DeWine contracts COVID-19
Last week, Gov. Mike DeWine, tested positive for COVID-19 according to his personal physician. DeWine is fully vaccinated and his symptoms include body aches, runny nose and a headache. DeWine and his wife, Fran have quarantined at their home since testing positive.
Over Easter weekend the U.S. experienced three mass shootings, two in South Carolina and one in Pittsburgh, Pennsylvania. The shooting in Pittsburgh left two dead and at least 31 wounded, taking place at a party with hundreds of people in a rental home in which many of the attendees were underage. The Allegheny County Medical Examiner’s Office has since identified the two victims, according to the Associated Press. One South Carolina shooting took place in a nightclub just north of the location where gunfire broke out in a busy mall.
Migrants from Mexico arrested
In March, U.S. border authorities arrested 210,000 migrants trying to cross the border.
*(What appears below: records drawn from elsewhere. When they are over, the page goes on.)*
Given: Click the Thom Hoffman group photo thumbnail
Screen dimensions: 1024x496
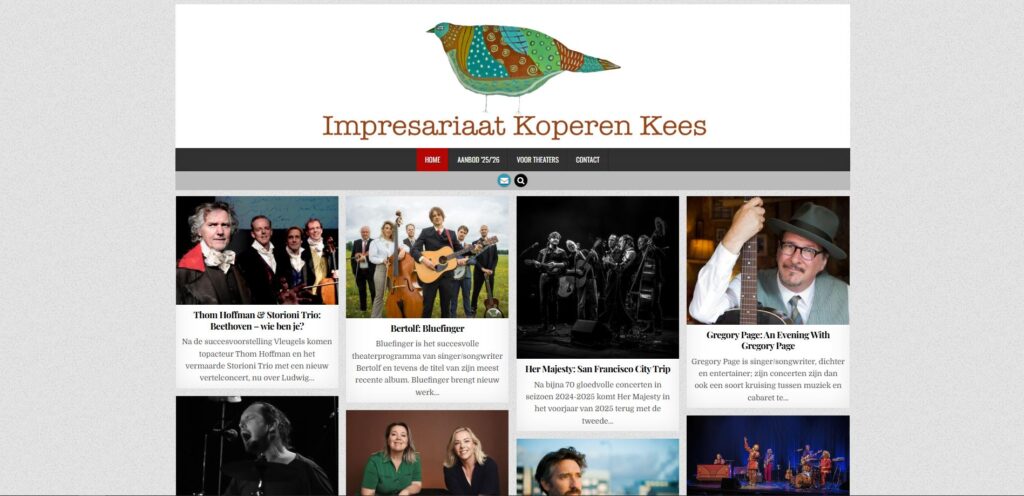Looking at the screenshot, I should [x=257, y=251].
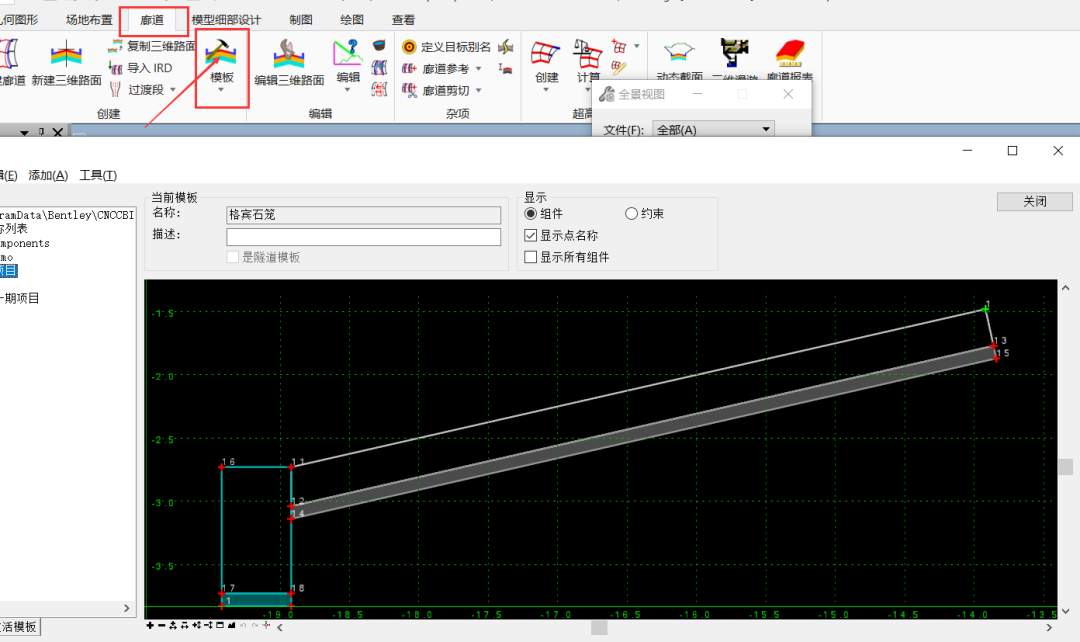This screenshot has width=1080, height=642.
Task: Select the 约束 radio button
Action: point(631,214)
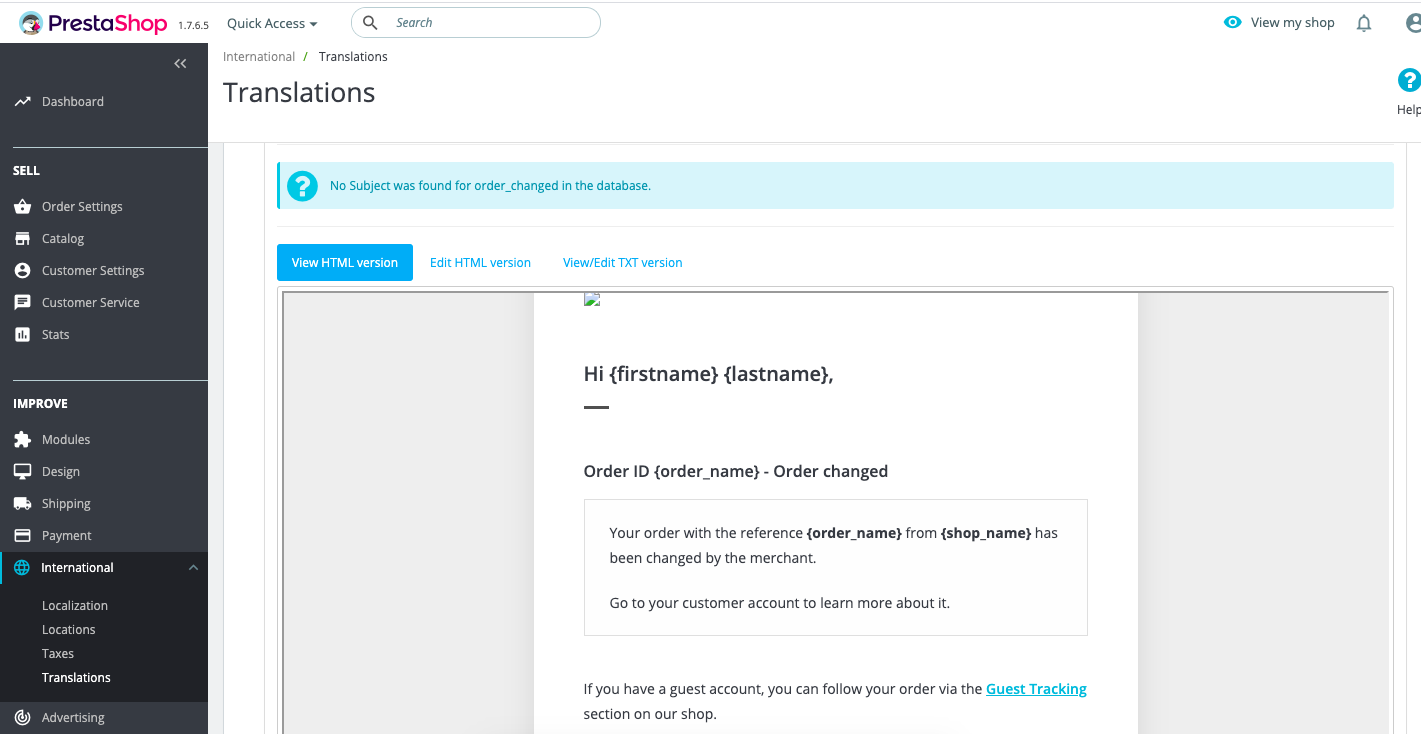1421x734 pixels.
Task: Click the Modules puzzle-piece icon
Action: 22,439
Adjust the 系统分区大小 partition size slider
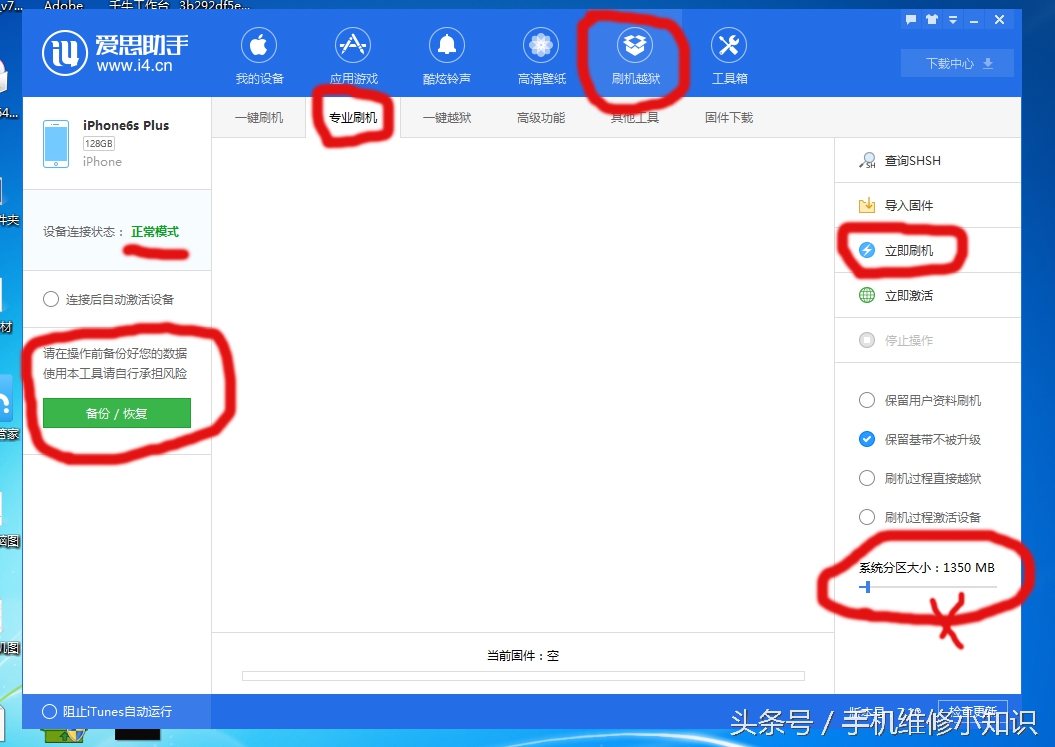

This is a 24% increase in border arrests from last year, leaving thousands of children unaccompanied in border patrol stations. According to Reuters.com, when President Biden took office in January 2021, he pledged to reverse the hardline immigration policies that were creating this high number of arrests, but there is no notable change yet.
Death row inmate chooses firing squad
Richard Bernard Moore, a South Carolinian death row inmate, will be the first state prisoner scheduled to be executed in more than a decade. He chose to die by firing squad over the electric chair after spending 20 years on death row for killing a convenience store clerk in 1999. According to NPR, South Carolina is one of four states that allows a firing squad, and Moore is currently in a legal battle to determine if a firing squad or death by electrocution is cruel and unusual punishment.
Are Americans forgetting pandemic risks?
As COVID-19 numbers wax and wane, scientists are worried that Americans are forgetting the true risks of the pandemic. “I think that’s also why people are throwing their hands up in the air and saying, ‘screw it’,” Katelyn Jetelina, an epidemiologist at the University of Texas Health Center at Houston said. After the national mask mandate was lifted people might get the wrong idea that this pandemic is over and stop focusing on getting vaccinated. According to the New York Times, many testing sites and vaccine locations are closing.